Charles Edward Anderson Berry was born October 18, 1926 in St. Louis, Missouri. He was the fourth child of six. In his teenage years, Berry was interested in playing guitar and began his music career playing blues. He had a few encounters with the law that caused for his guitar playing to be put off to the side. That did not stop him from forming a singing quartet while serving time at the Reformatory for Young Men near Jefferson City, Missouri in 1944. He and his fellow mates were allowed to leave and perform for the public. When Berry turned 21 in 1947, he was released from the Reformatory.
After being released, Berry found himself performing at local clubs in St. Louis. Fans at the time were mostly interested in R&B and country. Even though Berry knew those genres didn’t fit his style, he played what the fans wanted to hear to gain popularity. After so much practice, he learned how to incorporate blues into the R&B and country genres. He learned to play like his idol Muddy Waters (very well-known blues guitarist and known as the father of modern
blues), which landed him a golden opportunity to meet Waters, who helped begin his recording career.
After meeting with Waters, Berry was told to meet Leonard Chess, a record executive for Chess Records. Chess Records was considered the first and biggest record label for any blues musician in Chicago. Many artists, including Muddy Waters, Etta James and the Flamingos, were recording there before and during Berry’s arrival at the studio. Berry signed with Chess Records in 1955 and within that first year recorded the song “Maybellene.” The song became and overnight hit and most successful song recorded in the studio.

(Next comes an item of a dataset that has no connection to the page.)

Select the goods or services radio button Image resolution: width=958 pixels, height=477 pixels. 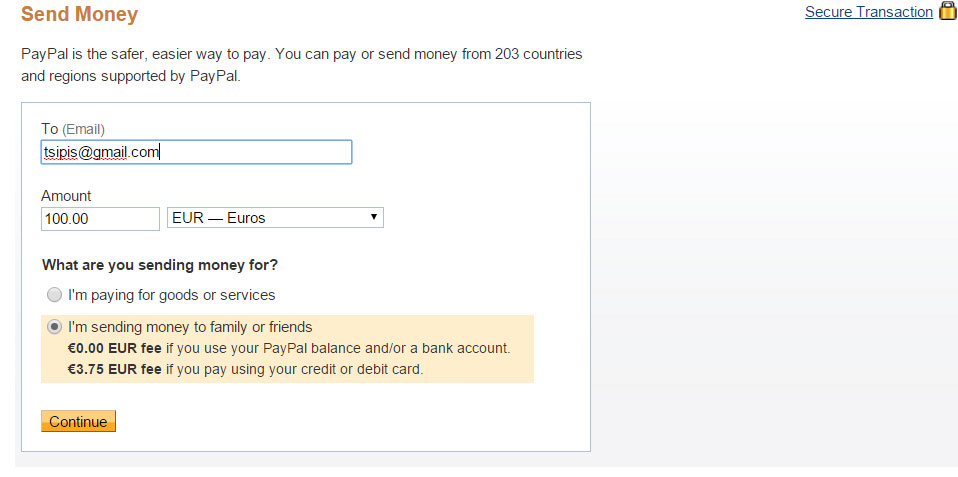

“Maybellene” sold over a million copies, and reached number one on the “Billboard Magazine’s” rhythm and blues chart. That next year, 1956, he recorded “Roll Over Beethoven,” a song about how blues and rock music would replace classical music. The song would then be covered a few years later in 1963 by the Beatles, and then again in 1973 by Electric Light Orchestra. From 1957 to 1959, he’d continued to make single hit songs including “School Days,” “Rock and Roll Music,” “Sweet Little Sixteen,” “Memphis, Tennessee,” “Johnny B. Goode” and “Little Queenie.”
Trouble would find Berry yet again in 1959, when he was convicted of dating a 14-year-old. After several trial cases, he only had to serve a one-and-a-half-year sentence in prison. When he was released in 1963, he continued to record music but noticed a decline in record sales due to his criminal past being spotlighted over his music career. After a few unsuccessful recordings in the 60s, Berry decided to tour and play his older content that had made him popular.
In the 1970s, Berry began touring and was looking for backup guitarists to accompany him. A very young Bruce Springsteen and Steve Miller were his backup guitarists. After being on the road for a while, Berry helped Springsteen and Miller find the right music contacts to begin their careers. When the 80s came around music was changing its sound. It was the beginning of hard metal, synthesized pop music and the beginning of the hip hop movement. This did not stop Berry from touring. He played 70 to 100 solo shows within the decade. After a long stretch of touring, he decided to take a breather and step out of the music spotlight for a while.
With his recent passing, many fans can agree that if it weren’t for Berry the genre of rock would not have existed. Rock is known as the combined elements of blues, jazz, folk and country music. All of which Berry used in all of his music in the 50s. Not only his recordings, but also his showmanship and guitar abilities are still heard today in the rock genre. What makes the music community phenomenal is how one person can change the content and create something unheard of; Berry was the man to do that, along with teaching the valuable lesson that music is not about color. Instead, it’s about how the music impacts you.